-- AUFGABE 1 --
Wem gibt die EZB laut dem Text über die EZB-Politik die Schuld daran, dass sich die Bedingungen für Interbankenkredite der GIPSIZ-Staaten verschlechtert haben?
-- AUFGABE 2 --
Führen Sie den Text über die EZB-Politik im Anschluss an seinen letzten Satz fort.

-- ZU LESENDER AUSZUG --
▽
Man mag auch weiterhin der Meinung sein, die EZB werde auch in Zukunft weitgehend politisch unabhängig entscheiden. Aber dies war, wie wir gezeigt haben, weder in den vergangenen Jahren der Fall, noch wird dies weniger in den kommen Jahren der Fall sein, eher mehr. Der Einfluss der Politik auf die Notenbank ist nämlich kein solitärer Akt, sondern versteht sich aus der Verflechtung des politischen Wettbewerbs, die in den wechselseitigen Auswirkungen der Währungspolitik sichtbar wird. Diesen Wettbewerb haben wir beleuchtet und in vielen Facetten beschrieben. Nun muss eine Theorie der Politischen Ökonomie nicht mehr nur das Hauptaugenmerk darauf richten, welche direkten Auswirkungen etwa der Notenbankpolitik innerhalb vernetzter Strukturen auf Zinsen und Inflation hat. Gewiss hätten die Banken der GIPSIZ-Staaten außerhalb der Eurozone und ohne diese Notenbankpolitik der letzten Jahre nicht die gleichen Konditionen erhalten. Sie hätten auf den Kapitalmärkten so hohe Zinsen zahlen müssen, dass sie und die Staatshaushalte unter weniger günstigen Bedingungen nicht zu finanzieren bzw. zu refinanzieren gewesen wären. Ihr Hauptgläubiger bei diesem Deal, die EZB, hätten diese Banken im Falle marktwirtschaftlicher Bedingungen ein wesentlich geringeres Risiko, als das eingetretene zumuten müssen. Nur, dass das Risiko, dass die EZB durch die Bereitstellung maktunüblicher Konditionen eingegangen ist, ist ein sog. systemisches Risiko, welches in diesem Zusammenhang vor allem, neben anderen Risiken, eine Risikoübertragung auf die Bürger der Eurozone beinhaltet.
Als Hauptargument für die Übernahme höherer Risiken der GIPSIZ-Banken bemüht die EZB vor allem den Vorwurf, die Märkte seien schuld daran, dass sich die Bedingungen für Interbankenkredite für diese Staaten zu deren Ungunsten verschlechtert habe, so sehr, dass die EZB nun ihrerseits jene Bedingungen herstellen müsse, die marktkonforme Gültigkeit hätten. Dies glaubt ihr niemand und die EZB sich selbst wohl auch keine Sekunde. Märkte, im Übrigen, können sich nicht irren. Märkte sind, was sie sind und vor allem keine Humanoiden, keine menschenähnlichen Organismen mit einer gemeinsamen Motivation. Ein Markt ist ein Begriff, also eine hoch-abstrakte Form der Betrachtung eines Phänomens, hier von millionenfachen Verhaltensweisen in wirtschaftlicher Absicht1, die alle individuellen Motivationen folgen, auch solchen, die nicht immer und ganz dem wirtschaftlichen Postulat in Reinheit entsprechen und zum Teil auch miteinander in der ein oder anderen Art ähnlich sein können. Begriffe können sich nicht irren, sondern die darin abstrahierten Betrachtungsweisen können falsch sein. Deshalb ist es auch falsch, vom Irrtum eines Marktes zu sprechen oder gar damit argumentieren zu wollen.
△
-- BEREITGESTELLTES MATERIAL --
▽
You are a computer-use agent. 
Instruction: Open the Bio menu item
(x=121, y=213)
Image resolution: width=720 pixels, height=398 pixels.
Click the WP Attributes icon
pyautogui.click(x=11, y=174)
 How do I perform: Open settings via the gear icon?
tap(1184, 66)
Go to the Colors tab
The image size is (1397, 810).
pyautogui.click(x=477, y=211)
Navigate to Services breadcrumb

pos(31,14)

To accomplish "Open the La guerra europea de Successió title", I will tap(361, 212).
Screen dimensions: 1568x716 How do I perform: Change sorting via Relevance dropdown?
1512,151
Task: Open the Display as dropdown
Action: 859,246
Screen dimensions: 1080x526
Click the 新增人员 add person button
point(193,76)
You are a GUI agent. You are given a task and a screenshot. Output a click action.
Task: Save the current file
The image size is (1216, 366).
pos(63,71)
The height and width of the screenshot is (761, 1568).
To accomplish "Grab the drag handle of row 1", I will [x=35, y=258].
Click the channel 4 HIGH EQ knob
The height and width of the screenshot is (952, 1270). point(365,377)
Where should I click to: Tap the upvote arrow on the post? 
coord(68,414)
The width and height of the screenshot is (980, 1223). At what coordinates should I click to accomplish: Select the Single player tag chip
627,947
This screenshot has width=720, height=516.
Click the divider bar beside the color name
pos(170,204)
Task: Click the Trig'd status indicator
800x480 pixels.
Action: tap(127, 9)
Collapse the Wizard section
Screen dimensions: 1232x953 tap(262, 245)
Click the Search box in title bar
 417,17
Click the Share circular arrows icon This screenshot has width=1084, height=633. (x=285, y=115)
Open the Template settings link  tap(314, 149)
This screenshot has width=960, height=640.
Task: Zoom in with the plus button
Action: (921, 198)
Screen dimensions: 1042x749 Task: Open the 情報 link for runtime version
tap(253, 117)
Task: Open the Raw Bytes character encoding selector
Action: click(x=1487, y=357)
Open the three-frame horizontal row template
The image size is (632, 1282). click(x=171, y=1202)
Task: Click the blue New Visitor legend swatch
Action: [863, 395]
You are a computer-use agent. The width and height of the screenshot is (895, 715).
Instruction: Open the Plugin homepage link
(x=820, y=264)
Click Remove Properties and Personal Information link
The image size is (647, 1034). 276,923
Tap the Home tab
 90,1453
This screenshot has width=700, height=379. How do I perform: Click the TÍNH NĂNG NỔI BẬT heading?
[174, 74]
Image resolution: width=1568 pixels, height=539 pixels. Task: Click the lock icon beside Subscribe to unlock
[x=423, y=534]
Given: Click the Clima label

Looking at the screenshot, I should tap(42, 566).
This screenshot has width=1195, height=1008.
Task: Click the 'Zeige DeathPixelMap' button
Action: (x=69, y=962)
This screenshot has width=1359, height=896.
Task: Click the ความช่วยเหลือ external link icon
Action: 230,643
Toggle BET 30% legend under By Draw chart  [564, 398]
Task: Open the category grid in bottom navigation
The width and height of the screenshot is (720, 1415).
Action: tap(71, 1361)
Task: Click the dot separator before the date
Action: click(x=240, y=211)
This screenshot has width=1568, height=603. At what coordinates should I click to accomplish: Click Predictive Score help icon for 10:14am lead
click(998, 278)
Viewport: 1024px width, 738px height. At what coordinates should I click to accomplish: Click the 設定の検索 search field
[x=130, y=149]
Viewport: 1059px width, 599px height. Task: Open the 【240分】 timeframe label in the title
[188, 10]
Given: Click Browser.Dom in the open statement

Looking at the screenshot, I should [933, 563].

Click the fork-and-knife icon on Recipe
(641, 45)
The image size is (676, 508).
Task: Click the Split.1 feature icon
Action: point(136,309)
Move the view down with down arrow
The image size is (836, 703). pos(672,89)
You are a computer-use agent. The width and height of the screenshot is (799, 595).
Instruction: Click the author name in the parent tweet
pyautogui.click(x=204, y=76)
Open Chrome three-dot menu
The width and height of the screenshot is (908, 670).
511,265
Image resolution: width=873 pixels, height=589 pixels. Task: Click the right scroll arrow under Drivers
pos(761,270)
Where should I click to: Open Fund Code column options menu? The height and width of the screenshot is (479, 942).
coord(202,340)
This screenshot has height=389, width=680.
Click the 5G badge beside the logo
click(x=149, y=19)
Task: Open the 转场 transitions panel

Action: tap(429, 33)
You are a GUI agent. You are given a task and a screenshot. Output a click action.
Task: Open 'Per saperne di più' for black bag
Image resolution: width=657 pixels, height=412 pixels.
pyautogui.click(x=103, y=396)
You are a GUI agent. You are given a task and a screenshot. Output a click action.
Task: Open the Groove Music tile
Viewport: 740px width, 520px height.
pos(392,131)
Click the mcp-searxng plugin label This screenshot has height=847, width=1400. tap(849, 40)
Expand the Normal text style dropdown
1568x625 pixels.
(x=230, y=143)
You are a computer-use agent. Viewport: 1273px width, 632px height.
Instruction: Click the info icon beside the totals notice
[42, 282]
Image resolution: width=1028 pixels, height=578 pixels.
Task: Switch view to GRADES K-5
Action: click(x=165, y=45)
△
-- LÖSUNG 1 --
Den Märkten.

-- LÖSUNG 2 --
Aber warum bemüht die EZB sich so leichtfertig in eine Argumentationsfalle? Zwei Gesichtspunkte sollten dabei beachtet werden. Der erste betrifft den Machtfaktor der Geldpolitik, der zweite dessen politischen Effekt. Der Machtfaktor der Geldpolitik liegt in der Vorstellung, die Kapitalströme auf den Kapitalmärkten effektiv lenken zu können. Bevor man sich mit dieser Frage beschäftigt, muss man aber festhalten, dass die Vorstellung einer Kapitallenkung selbst, also an sich schon mit der Vorstellung einer Marktwirtschaft grundsätzlich nicht kompatibel ist. Marktwirtschaft heißt ja gerade das Gegenteil davon, dass nämlich die Kapitalströme und damit auch die Verteilung der Produktion, sowohl der Faktoren, der Größe wie des Standortes nach, allein den auf den Märkten bestehenden wirtschaftlichen Kalkülen folgt wie den Vorstellungen von Wirtschaftlichkeit auf den Feldern der neuen Märkte, also den dort bestehenden Bedingungen wie etwa Bildung, Lohnniveau, materielle und technologische Ressourcen, Infrastruktur etc.
Kapitalallokation ist daher immer eine mehr oder weniger genau Betrachtung eines bestehenden oder neuen Marktes und eine ganz persönliche Chancenabwägung und Risikoentscheidung von Anlegern bzw. Investoren. Gelingt der Markteinstieg liquiden Vermögens, spricht man von effizienter Kapitalallokation; im anderen Fall von einem Kapitalverlust oder Flop. Post festum also bewerten wir solche Entscheidungen, die aber ante festum nur getroffen werden, wenn Chancen über Risiken liegen. Wenn solche Entscheidungen durch eine Gesellschaftsform, die jedem Bürger prinzipiell solche ermöglicht, getroffen werden, haben wir das, was Karl Marx als „Entfesselung der Produktivkräfte“ im Grundsatz einräumen musste. Denn ohne diese grundsätzliche Freiheit der Kapitalallokation ist eine solche Entfesselung nicht möglich; was man auch im Vergleich zwischen Kapitalismus und bürgerlichem Gesellschaftssystem im Gegensatz zu Kommunismus resp. Sozialismus historisch mittlerweile als erwiesen betrachten darf.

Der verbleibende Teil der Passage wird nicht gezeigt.